Hacker News new | ask | show | jobs
by nhumrich 2590 days ago
An ssh key is 2FA
2 comments

An SSH key is one factor. There are various methods for protecting the key with additional factors, but none of the git hosts provide a way to require those additional factors. So as an org owner you're left either trusting every one of your users not to get sloppy with keys, or installing spyware on their computers to make sure they're not using unprotected keys.
How so? An SSH key is a single factor. You could argue that a password-protected private key provides a second factor, but that still falls in the category of "something you know."
How many people can recite their SSH key?
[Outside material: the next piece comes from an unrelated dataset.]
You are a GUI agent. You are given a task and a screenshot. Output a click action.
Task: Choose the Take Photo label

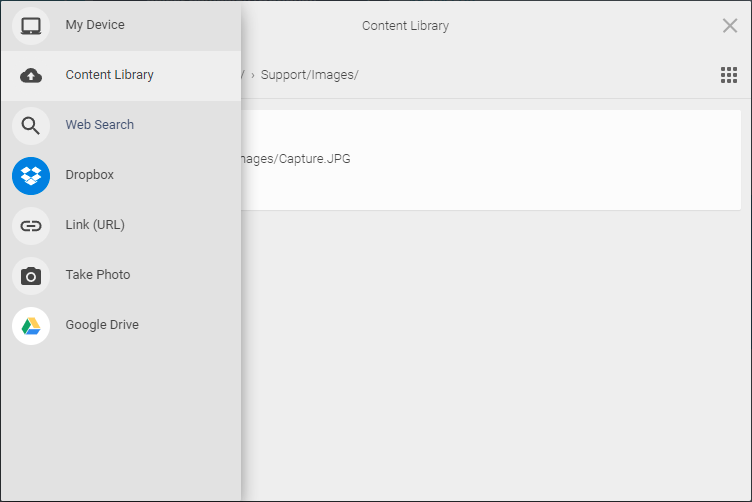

Surely an SSH key is "something you have".
Having two different static passwords on an account isn't actually two different factors, whether you can recite them or not.

The fact that one time passwords expire and change is what makes them a different factor than a static password.
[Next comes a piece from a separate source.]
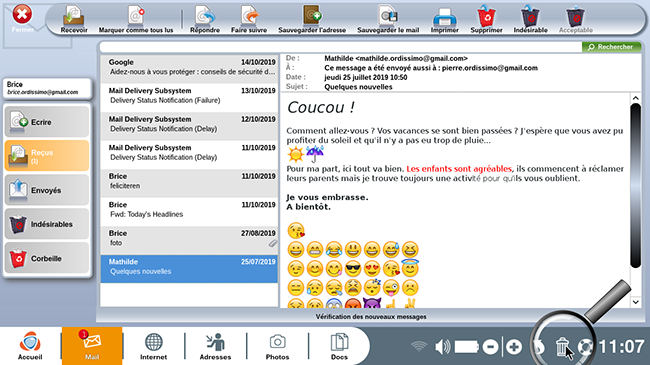Open the Corbeille folder
This screenshot has height=365, width=650.
point(47,258)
> The fact that one time passwords expire and change is what makes them a different factor than a static password.

If you're getting your 2FA code by SMS message or the like, this can be true.

If you're using TOTP (e.g. Google Authenticator), that's just as static as your other passwords. The TOTP code never expires nor changes. What changes is the code you're supposed to send over the wire.
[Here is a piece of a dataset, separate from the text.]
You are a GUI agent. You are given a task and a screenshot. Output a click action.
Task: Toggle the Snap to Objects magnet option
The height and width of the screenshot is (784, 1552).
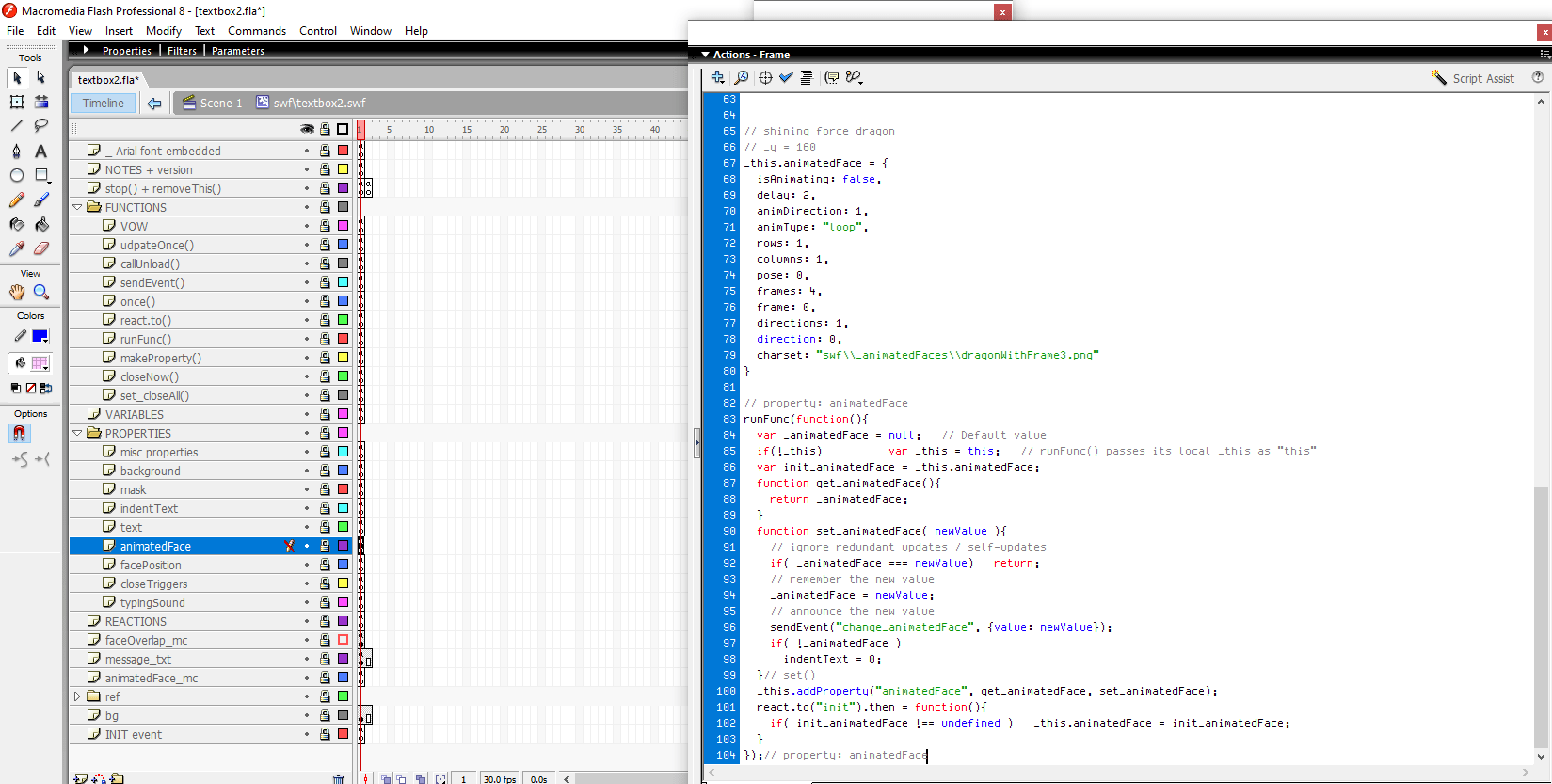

Eh? TOTP usually expire in 60 seconds, so in most cases even if you accidentally leak it, it will be safe.

(and you are not likely to leak it anyway -- with something that changes that often, you are not going to have an incentive to write it to files)

A 60-second TOTP code is a fully deterministic function of a permanent, unchangeable secret. That's why you and the server can agree on what the code should be without needing to communicate beyond setting up the code originally.

This makes it identical to a password from a theoretical perspective. There's really no difference between a TOTP secret that you keep in a TOTP app and haven't memorized, and a password you keep in your password manager and also haven't memorized. Both are "something you know", and nothing else.

You're correct that leaking a temporary code from a single login attempt doesn't compromise the TOTP secret. That is an artifact of the login process, not of whether the mechanism is labeled "2FA" or "password". You can do the same thing while calling the secret a password: https://en.wikipedia.org/wiki/Secure_Remote_Password_protoco...

A TOTP challenge is also "something you know", which is a really large portion of total "2FA".